Winzige, fast durchsichtige Wasserflöhe hüpfen vor Alinas Gesicht vorbei, und in den silbernen Schuppen kleiner Fische brechen sich die Sonnenstrahlen. Ein grasgrüner Wasserfrosch springt von einem Blatt und mustert das kleine Mädchen mit seinen großen, runden Augen.
„Quaaaaak!“
„Hallo, Frosch!“, grüßt Alina zurück.
„Quaaak! Hallo, Alina. Schön, dass du uns besuchen kommst.“
„Du kannst ja sprechen, Fröschlein!“
„Klar kann ich sprechen. Quak, quak.“
„Und wie heißt du?“
„Quak.“
„Na klar, wie soll ein Frosch auch heißen? Quak ist ein guter Name.“
Immer tiefer sinken die Wasserfee und Alina zum Seeboden hinab, und hier und da entdeckt das Kind nun auch die ersten Träume. Zwischen Pflanzen, Muscheln und Fischen schweben und tanzen die Träume wie Blätter im Wind. Einige Träume leuchten in schillernden Farben, karminrot, smaragdgrün und goldgelb.
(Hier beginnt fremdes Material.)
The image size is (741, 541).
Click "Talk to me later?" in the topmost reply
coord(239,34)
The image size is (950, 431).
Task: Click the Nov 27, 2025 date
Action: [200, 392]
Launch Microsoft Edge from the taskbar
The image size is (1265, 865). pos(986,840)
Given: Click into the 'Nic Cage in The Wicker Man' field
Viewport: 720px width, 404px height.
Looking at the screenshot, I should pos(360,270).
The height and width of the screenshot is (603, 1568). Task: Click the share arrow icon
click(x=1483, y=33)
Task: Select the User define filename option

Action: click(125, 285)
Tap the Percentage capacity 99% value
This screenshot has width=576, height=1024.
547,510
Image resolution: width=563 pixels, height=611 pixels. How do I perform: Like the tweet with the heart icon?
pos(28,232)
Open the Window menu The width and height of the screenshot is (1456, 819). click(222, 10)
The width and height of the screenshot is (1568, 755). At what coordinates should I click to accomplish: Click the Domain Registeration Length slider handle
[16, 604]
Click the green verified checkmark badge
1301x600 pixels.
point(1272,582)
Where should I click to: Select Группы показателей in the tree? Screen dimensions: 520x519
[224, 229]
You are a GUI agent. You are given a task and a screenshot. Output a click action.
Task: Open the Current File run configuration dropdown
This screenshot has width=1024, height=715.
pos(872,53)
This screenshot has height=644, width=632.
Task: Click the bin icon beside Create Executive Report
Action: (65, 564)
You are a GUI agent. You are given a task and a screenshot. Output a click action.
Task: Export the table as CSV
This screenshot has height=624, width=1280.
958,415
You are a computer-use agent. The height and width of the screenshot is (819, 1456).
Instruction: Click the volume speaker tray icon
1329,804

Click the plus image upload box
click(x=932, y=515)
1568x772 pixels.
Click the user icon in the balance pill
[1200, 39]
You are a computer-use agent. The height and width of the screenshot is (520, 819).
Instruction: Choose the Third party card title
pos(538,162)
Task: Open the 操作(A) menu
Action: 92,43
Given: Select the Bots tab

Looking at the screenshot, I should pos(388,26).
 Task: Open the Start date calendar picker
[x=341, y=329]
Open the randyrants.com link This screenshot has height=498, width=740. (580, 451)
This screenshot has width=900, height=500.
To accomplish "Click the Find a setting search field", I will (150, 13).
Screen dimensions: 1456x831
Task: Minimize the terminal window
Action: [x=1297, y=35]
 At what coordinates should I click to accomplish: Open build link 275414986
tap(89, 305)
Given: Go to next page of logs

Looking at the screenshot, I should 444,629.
Wie die Wasserfee es erzählt hatte, liegen einige Träume faul herum, andere Träume schwimmen bedächtig wie Karpfen, die mit ihren dicken Lippen an Pflanzenstängeln saugen. Und andere kann Alina beobachten, die an sich herumzupfen und putzen, um sich schön zu machen für die bevorstehende Reise zu den Menschen.
„Komm, Alina“, sagt die Wasserfee zu dem Mädchen, „wir wollen uns hier bei den großen Steinen etwas ausruhen. Und dann zeig ich dir den Traum vom Wasser, den viele Kinder in deinem Alter träumen.“
„Den Traum vom Wasser?“
„Ja, den vom Wasser!“, freut sich Quak, der Frosch.
Alina ist enttäuscht. Sie hatte geglaubt, die Wasserfee würde ihr Träume zeigen so bunt und aufregend wie die Märchen aus ‚Tausend und eine Nacht’.
„Wasser?“, sagt sie etwas mürrisch. „Was kann man denn schon vom Wasser träumen? Wasser kommt aus dem Wasserhahn, und wenn ich Durst habe, trinke ich es.“
„Irrtum!“, protestiert Quak. „Wasser kommt nicht nur aus dem Wasserhahn. Und Wasser ist sehr wichtig, schließlich lebe ich im Wasser. Quaaak!“
„Schön und gut, aber…“
„Warte ab, mein Kind, ich zeige es dir“, antwortet die Wasserfee. Sie rollt einen großen Stein beiseite, und wie im Theater, wenn der Vorhang aufgeht, kann Alina ein Land sehen, von dem sie bisher wenig gewusst hat. Das Land heißt Afrika.